== Exercise objective ==
Transcribe the data that follows, exactly and in full.
── Records for processing
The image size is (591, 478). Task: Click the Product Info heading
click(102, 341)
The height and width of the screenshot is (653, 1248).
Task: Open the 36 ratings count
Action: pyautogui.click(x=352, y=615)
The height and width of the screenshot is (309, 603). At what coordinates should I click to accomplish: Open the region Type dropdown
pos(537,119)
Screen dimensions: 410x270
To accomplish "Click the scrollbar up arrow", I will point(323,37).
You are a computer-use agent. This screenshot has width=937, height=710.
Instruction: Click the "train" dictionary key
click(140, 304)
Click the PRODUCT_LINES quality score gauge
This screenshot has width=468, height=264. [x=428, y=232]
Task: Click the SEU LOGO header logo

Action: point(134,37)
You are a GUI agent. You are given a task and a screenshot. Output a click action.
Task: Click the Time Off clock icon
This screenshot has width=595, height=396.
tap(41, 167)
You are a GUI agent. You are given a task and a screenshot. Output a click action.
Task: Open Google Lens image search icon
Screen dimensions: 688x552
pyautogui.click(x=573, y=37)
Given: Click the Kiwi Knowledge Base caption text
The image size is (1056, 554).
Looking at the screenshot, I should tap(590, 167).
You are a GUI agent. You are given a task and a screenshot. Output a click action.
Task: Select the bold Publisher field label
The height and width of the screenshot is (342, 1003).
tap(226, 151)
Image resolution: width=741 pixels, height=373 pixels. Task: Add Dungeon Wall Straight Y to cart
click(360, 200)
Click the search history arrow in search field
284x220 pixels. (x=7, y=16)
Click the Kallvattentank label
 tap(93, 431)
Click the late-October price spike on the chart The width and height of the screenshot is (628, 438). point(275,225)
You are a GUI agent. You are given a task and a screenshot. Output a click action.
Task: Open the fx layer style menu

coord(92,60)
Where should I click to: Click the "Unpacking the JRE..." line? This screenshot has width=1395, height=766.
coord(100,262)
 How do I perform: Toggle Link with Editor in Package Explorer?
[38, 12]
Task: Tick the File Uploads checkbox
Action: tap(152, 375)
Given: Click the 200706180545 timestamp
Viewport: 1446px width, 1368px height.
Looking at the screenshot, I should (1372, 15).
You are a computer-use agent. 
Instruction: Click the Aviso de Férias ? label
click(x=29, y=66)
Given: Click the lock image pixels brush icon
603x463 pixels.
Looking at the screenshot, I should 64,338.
────
== Reply ==
The image size is (591, 478). Task: Click the Product Info heading
click(102, 341)
The height and width of the screenshot is (653, 1248).
Task: Open the 36 ratings count
Action: pyautogui.click(x=352, y=615)
The height and width of the screenshot is (309, 603). At what coordinates should I click to accomplish: Open the region Type dropdown
pos(537,119)
Screen dimensions: 410x270
To accomplish "Click the scrollbar up arrow", I will point(323,37).
You are a computer-use agent. This screenshot has width=937, height=710.
Instruction: Click the "train" dictionary key
click(140, 304)
Click the PRODUCT_LINES quality score gauge
This screenshot has width=468, height=264. [x=428, y=232]
Task: Click the SEU LOGO header logo

Action: point(134,37)
You are a GUI agent. You are given a task and a screenshot. Output a click action.
Task: Click the Time Off clock icon
This screenshot has width=595, height=396.
tap(41, 167)
You are a GUI agent. You are given a task and a screenshot. Output a click action.
Task: Open Google Lens image search icon
Screen dimensions: 688x552
pyautogui.click(x=573, y=37)
Given: Click the Kiwi Knowledge Base caption text
The image size is (1056, 554).
Looking at the screenshot, I should tap(590, 167).
You are a GUI agent. You are given a task and a screenshot. Output a click action.
Task: Select the bold Publisher field label
The height and width of the screenshot is (342, 1003).
tap(226, 151)
Image resolution: width=741 pixels, height=373 pixels. Task: Add Dungeon Wall Straight Y to cart
click(360, 200)
Click the search history arrow in search field
284x220 pixels. (x=7, y=16)
Click the Kallvattentank label
 tap(93, 431)
Click the late-October price spike on the chart The width and height of the screenshot is (628, 438). point(275,225)
You are a GUI agent. You are given a task and a screenshot. Output a click action.
Task: Open the fx layer style menu

coord(92,60)
Where should I click to: Click the "Unpacking the JRE..." line? This screenshot has width=1395, height=766.
coord(100,262)
 How do I perform: Toggle Link with Editor in Package Explorer?
[38, 12]
Task: Tick the File Uploads checkbox
Action: tap(152, 375)
Given: Click the 200706180545 timestamp
Viewport: 1446px width, 1368px height.
Looking at the screenshot, I should (1372, 15).
You are a computer-use agent. 
Instruction: Click the Aviso de Férias ? label
click(x=29, y=66)
Given: Click the lock image pixels brush icon
603x463 pixels.
Looking at the screenshot, I should 64,338.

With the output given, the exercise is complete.